- PROBLEM STATEMENT -
Would you please print exactly the lines that run from the one with "Task: Click the 100.00 price axis label" to the last line of the data, both included, without any pictures?

DATA SHOWN below:

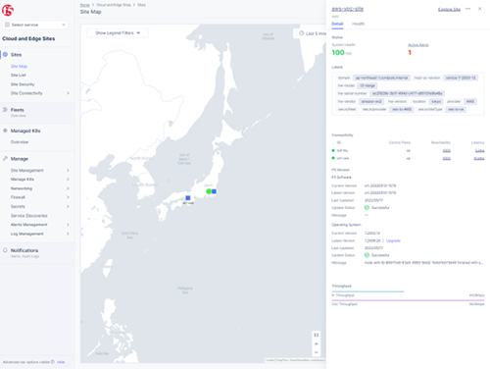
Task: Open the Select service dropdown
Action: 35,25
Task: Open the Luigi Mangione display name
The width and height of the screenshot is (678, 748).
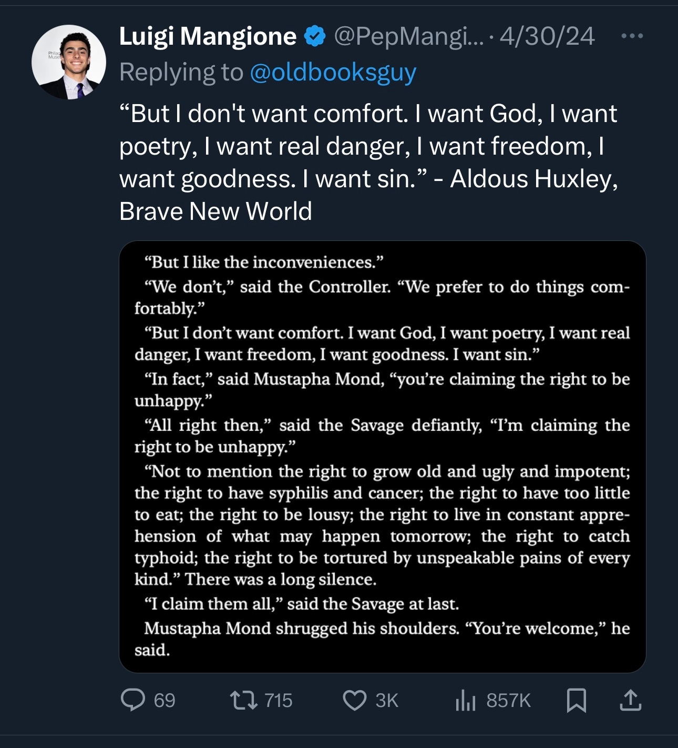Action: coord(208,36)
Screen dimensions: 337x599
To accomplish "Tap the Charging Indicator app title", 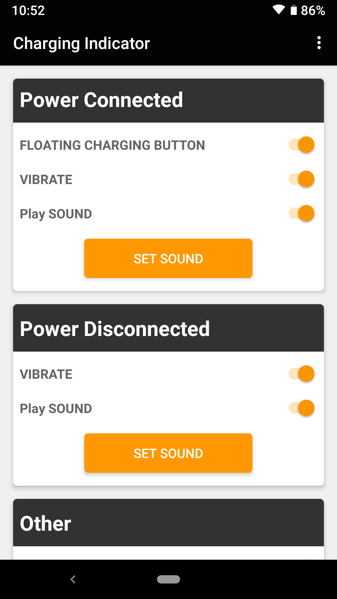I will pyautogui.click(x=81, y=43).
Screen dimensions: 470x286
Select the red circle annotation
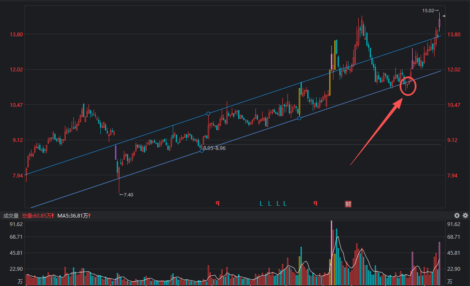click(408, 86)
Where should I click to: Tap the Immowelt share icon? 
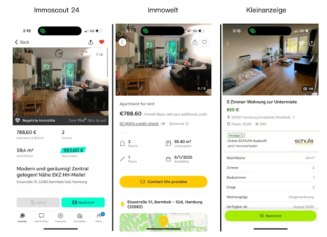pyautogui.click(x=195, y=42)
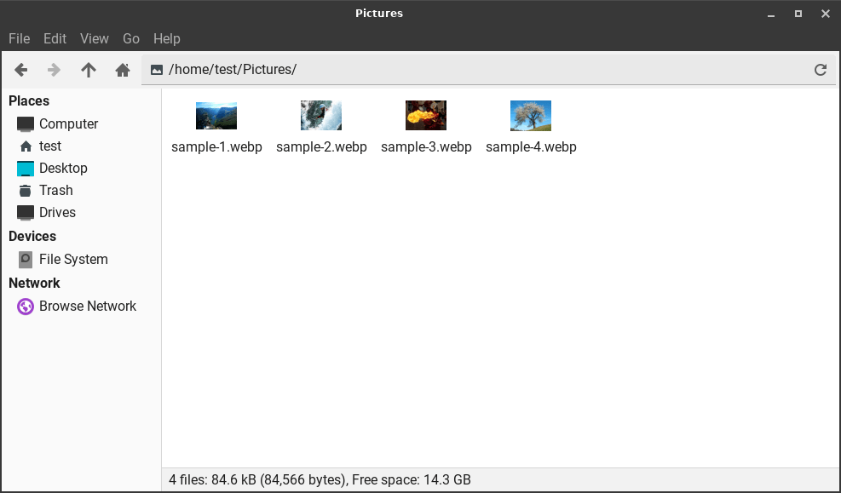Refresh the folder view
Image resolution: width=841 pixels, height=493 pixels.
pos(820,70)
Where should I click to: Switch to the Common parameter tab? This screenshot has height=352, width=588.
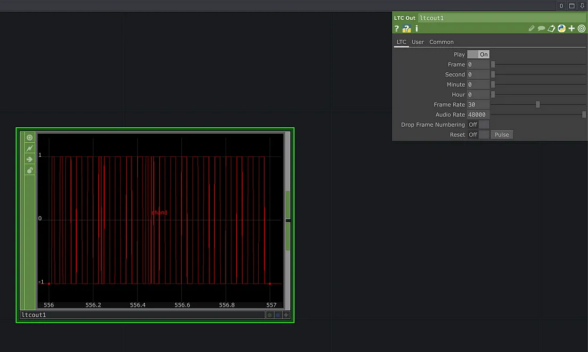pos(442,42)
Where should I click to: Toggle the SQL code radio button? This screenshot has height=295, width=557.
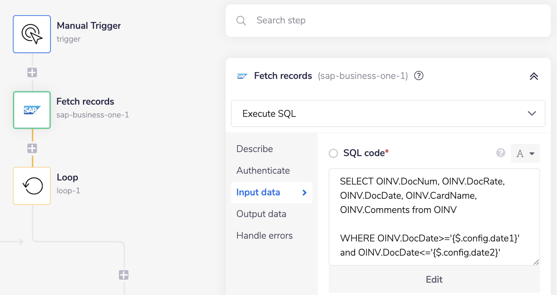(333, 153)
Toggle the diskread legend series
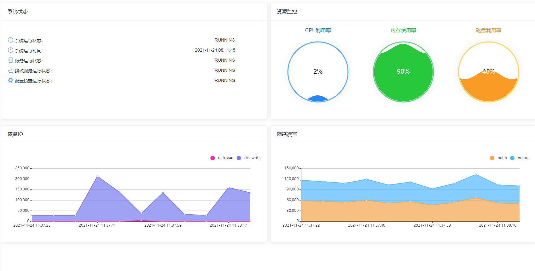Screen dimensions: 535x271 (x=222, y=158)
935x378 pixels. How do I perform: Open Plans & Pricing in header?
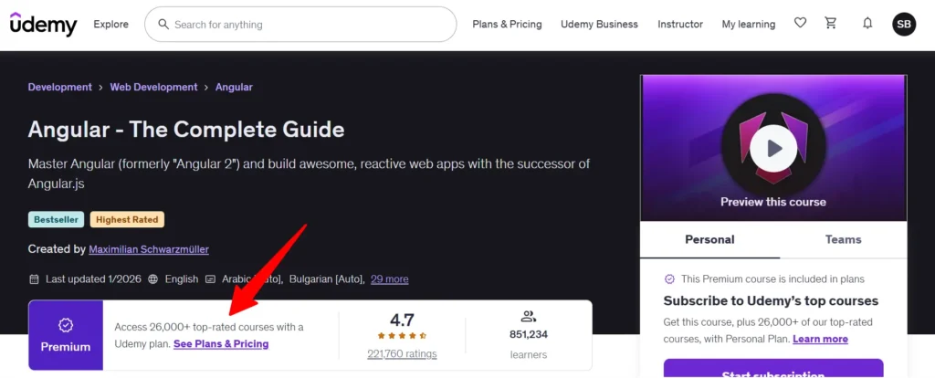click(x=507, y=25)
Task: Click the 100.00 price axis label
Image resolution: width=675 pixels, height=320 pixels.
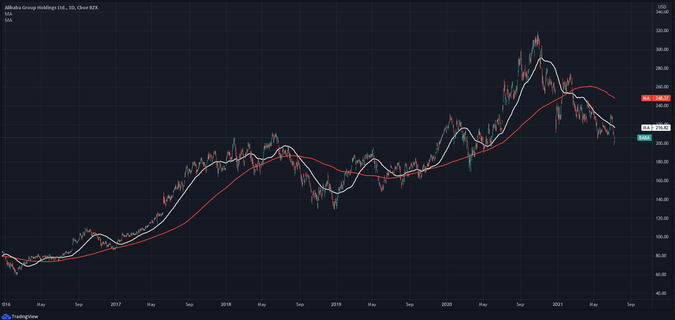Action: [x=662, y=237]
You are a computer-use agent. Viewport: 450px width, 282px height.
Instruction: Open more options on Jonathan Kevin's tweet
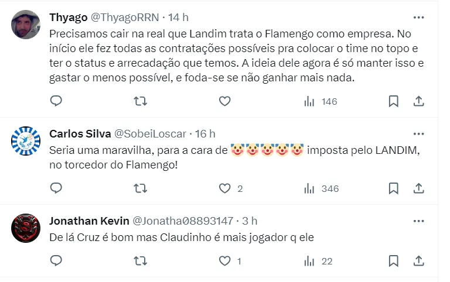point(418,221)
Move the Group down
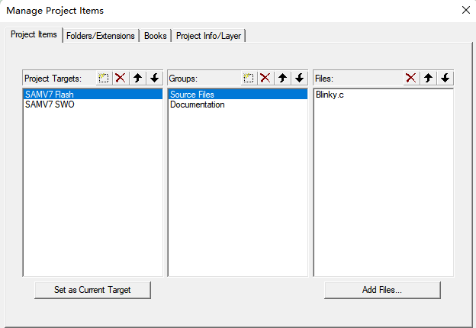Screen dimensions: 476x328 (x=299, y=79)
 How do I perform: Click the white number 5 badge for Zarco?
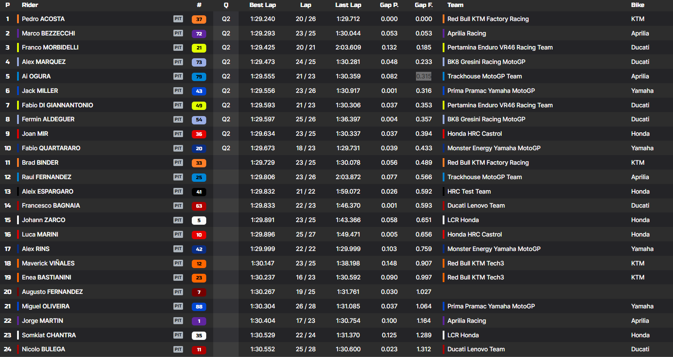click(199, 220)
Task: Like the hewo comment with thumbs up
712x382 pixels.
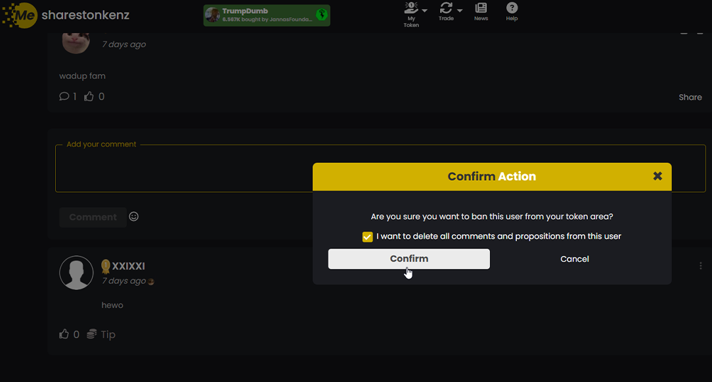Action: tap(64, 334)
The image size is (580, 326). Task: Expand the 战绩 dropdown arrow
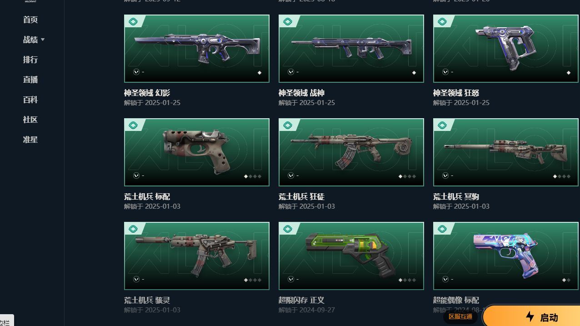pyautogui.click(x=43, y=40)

End of DATA SHOWN.

- PROBLEM SOLUTION -
Task: Click the 100.00 price axis label
Image resolution: width=675 pixels, height=320 pixels.
Action: [x=662, y=237]
You are a computer-use agent. Viewport: 450px width, 282px height.
Instruction: Open more options on Jonathan Kevin's tweet
point(418,221)
Move the Group down
Screen dimensions: 476x328 (x=299, y=79)
 How do I perform: Click the white number 5 badge for Zarco?
click(199, 220)
Task: Like the hewo comment with thumbs up
712x382 pixels.
Action: tap(64, 334)
The image size is (580, 326). Task: Expand the 战绩 dropdown arrow
pyautogui.click(x=43, y=40)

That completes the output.